Greetings from the other side — the other side of pregnancy, that is. The part with the beautiful new baby who absorbs all your love and attention, who simultaneously thrills and terrifies you, who steals your time and your sleep and your heart. Nico is a dream come true; I’m writing this two months after he arrived a little early due to the doctors’ insistence that I be induced.
That was the start of my journey into what I will call “the radicalization of motherhood.” I’ll spare you the medical details, as I am not prepared to chronicle that. But the following events of the past two months have left me furious and perplexed at the way our systems and institutions handle the 100% natural yet increasingly unthinkable act of having a child:
Getting an accidental $4,000 bill for an out-of-network provider
Not getting test results for my son back despite the doctor’s insistence we take him in for additional blood draws following a NICU stay, and having to make a series of calls to get the NICU to get the test results to report back to me to give our pediatrician
Not being able to access the hospital billing info for my son because the hospital didn’t keep it under his name (???) but didn’t provide me with that information upon discharge
Finding out I could’ve been eligible for a free pregnancy & lactation program through my insurance six weeks after my kid was born and therefore ineligible for the benefits
Losing health insurance coverage because I’m not covered by FMLA
Getting kicked off my health insurance without notice because I didn’t get an automated email in time, and received the mail version of the notice three days after the fact, just in time for my son to have his two-month appointments and for me to have necessary follow-ups with my providers
Not being able to make my health insurance retroactive without COBRA which requires a very expensive three-month commitment.
Not being able to sign up for a marketplace plan within the 60-day post-life change event of having lost my insurance because the Covered California system was undergoing maintenance.

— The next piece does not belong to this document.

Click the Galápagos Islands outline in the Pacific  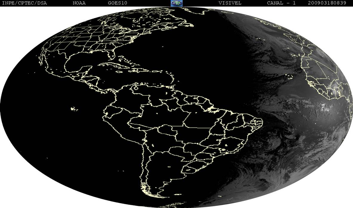(x=74, y=109)
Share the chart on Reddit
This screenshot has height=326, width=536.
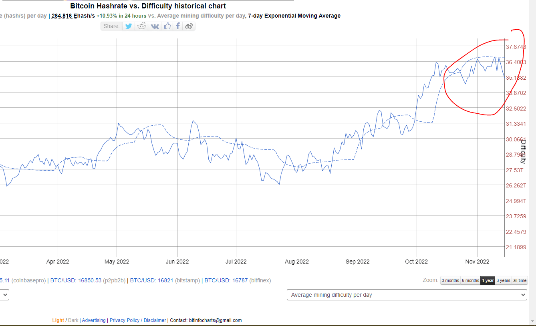tap(141, 26)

I am sharing all this not to complain — OK, well maybe a little — but to identify the many logistical and financial hurdles that we experience in a system where our health care is tied to our employment, where accessing health care is dependent upon insurance which is tied to corporate profits. I am privileged to be in a position where I can put a few hundred bucks on a credit card so my son can get his vaccines on time while we wait for our new coverage to kick in. But I’d be lying if I said these frustrations didn’t cast a pall over what should be a special, sacred time. Instead of simply relishing my newborn and learning how to parent him, I’ve been tied up on phone trees and re-doing our household budget.
Unfortunately, this won’t be the end of doing battle with instutions. Health care, education, financial systems — ultimately, unless you are born into a wealthy family with a cushion to provide for you, you will run into institutional roadblocks when trying to do right by your family.
On a more personal note, I thought maybe having a kid would kill my long-standing drive, that I would just want to lose myself in his sweet scent and our cozy domicile. But it's actually lit me up in a new way. I want to push boundaries and circulate strong ideas that can help working families breathe a little easier. It's not enough to make a living anymore. I want to make this world a better place for these little people who will inherit what we build, or what we ruin.